WORK TO DO:
a: In the piece on trout riseforms, how often should a pause be added when stripping the fly like a streamer during a boil rise?
b: Reproduce the part of the piece on trout riseforms that opens with the words containing "2) Boils - similar" and closes with "during a hatch.".
c: Extend the piece on trout riseforms from the point where it stops.

Riseforms......the tell tale ring of a feeding trout on the water's surface. For many anglers its what fly fishing is all about.....casting to a rising fish. But rising fish, though feeding and an easy visible target, can be difficult to catch, particularly if you can't tell what the fish are feeding on. In this short piece, I will give you a few ideas on fishing to rising trout..and what some of the different types of rises are...and what they indicate.....and most importantly, what you may want to consider if you are to be successful fishing to them. In our area anglers are most likely to have these opporunities to cast to risers on our tailwater rivers...but you will see them everywhere on occasion.
It is important to note that while trout all rise at one time or another all trout don't necessarily act the same from river to river. Also, the size of the rise is not always indicative of the size of the fish. Observation is the key, we need to study the fish, fish behavior, and the foods they eat more than we do assembling a vast array of equipment and flies. Here are a few of the riseforms that are common and that you are likely to see if you fish over rising fish regularly:
1) The Bulge - With this type of riseform the fish is taking subsurface insects, quite possibly midges or mayfly nymphs just under the surface. On area waters this is common with blue winged olives and sulphurs. One way to fish to this rise is with a small nymph or midge pupae just under the surface under a tiny indicator or dry fly (using the nymph or pupae as a droppper), or using a greased leader technique. The latter involves using paste floatant and coating the leader down to within a few inches to 10" of the fly, leaving this last portion untreated. The fly will then drift in the area of the water column that is just under the surface.
2) Boils - similar to a bulge rise, but more violent, and this feeding is also occurring just under the surface. The rise is usually not only violent but erratic as the food item is struggling or is quite animated or active. Usually this rise involves mayfly emergers or caddis emergers. One way to fish this rise is like the above but imparting a twitch or pulsing movement to the fly right as it comes into view of the fish. You can also get above the fish, put yourself at an angle to it, and 'raise' the fly while twitching it as it swings in front of the boiling trout. Another option, and this works well on occasion, is to strip the fly like a streamer, except that you use tiny half to one inch strips, imparting a slight and short pause every 8 or 10 strips....this can be deadly during a hatch.

ITEMS:
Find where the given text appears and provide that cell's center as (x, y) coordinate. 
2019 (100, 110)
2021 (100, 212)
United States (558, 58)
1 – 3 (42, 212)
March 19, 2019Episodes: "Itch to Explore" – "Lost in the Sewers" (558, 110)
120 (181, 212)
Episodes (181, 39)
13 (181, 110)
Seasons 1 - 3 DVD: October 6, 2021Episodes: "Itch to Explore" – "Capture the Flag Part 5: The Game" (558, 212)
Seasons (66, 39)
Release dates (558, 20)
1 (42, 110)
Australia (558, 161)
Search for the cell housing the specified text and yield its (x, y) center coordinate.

RESULTS OF THE TASKS:
a: A slight, short pause every 8 or 10 strips.

b:
2) Boils - similar to a bulge rise, but more violent, and this feeding is also occurring just under the surface. The rise is usually not only violent but erratic as the food item is struggling or is quite animated or active. Usually this rise involves mayfly emergers or caddis emergers. One way to fish this rise is like the above but imparting a twitch or pulsing movement to the fly right as it comes into view of the fish. You can also get above the fish, put yourself at an angle to it, and 'raise' the fly while twitching it as it swings in front of the boiling trout. Another option, and this works well on occasion, is to strip the fly like a streamer, except that you use tiny half to one inch strips, imparting a slight and short pause every 8 or 10 strips....this can be deadly during a hatch.

c:
3) Sips - the sipping rise is classic and if you can see the fish its great fun to watch a trout feed this way...especially if its a large fish. Sips clue you in that a fish is eating small surface insects or slower emergers in the surface film. Small mayfly duns, midges, and mayfly spinners all will cause this type of rise. Sippers are often found in quiet edgewaters, pools, eddies, tailouts, and other margins where the water is slow. Beetles and ants fall into this category as once they fall in they sit very low in the surface film....and they will almost always be sipped. Also, shallow, gentle riffs are a good place to see sippers as well.
4) Head Risers - this rise in one in which the fish lifts its head or part of its head almost vertically out of the water. This type of rise is almost always going to coincide with surface food. So in order to be successful you would fish a surface fly....our CDC emerger flies are murderous on this type of fish......like last week when we nailed a 23" plus brown trout on the South Holston that was head rising. The fish ate a #18 dorothea emerger.... Usually head risers tend to be the larger, more mature fish and they do it so well they seem to make an art of it. Head risers are often eating emerging mayflies that are halfway through the surface film, spinners, terrestrials, and they are often bank feeders as well.
5) Gobblers - this happens a lot out west when the fish have lots of food coming to their feeding station. Have only seen it once before around here, and that is the South Holston tailwater. The food or hatch has to be heavy. I have seen this during some heavy sulphur emergences, and also witnessed it on the Missouri River in Montana during the caddis flights and Silver Creek in Picabo, Idaho during a morning Trico spinner fall. In this type of rise the fish rises and takes a food item once every second for ten seconds or more, then stopping the rising and taking time to swallow all the food it captured. This type of rising is very rare but when you see it it is a sight to behold.....it makes you quiver and shake and your knees will knock together...
6) Porpoising - with a porpoising rise you see the head, back, dorsal, and tail in a slow parade as the fish takes food....this rise sometimes exaggerates the fish's true size. Porpoising indicates the presence of smaller, emerging flies, and to catch fish doing this you will want an array of mayfly nymphs and emergers, midge pupae and emergers, and all of them should be in the film patterns or ones that sit low on the water.
7) Tailing - very uncommon unless the water has lots of weedbeds or vegetation...fish feeding this way are likely rooting out mayfly nymphs, cressbugs, scuds, and whatever else they can find.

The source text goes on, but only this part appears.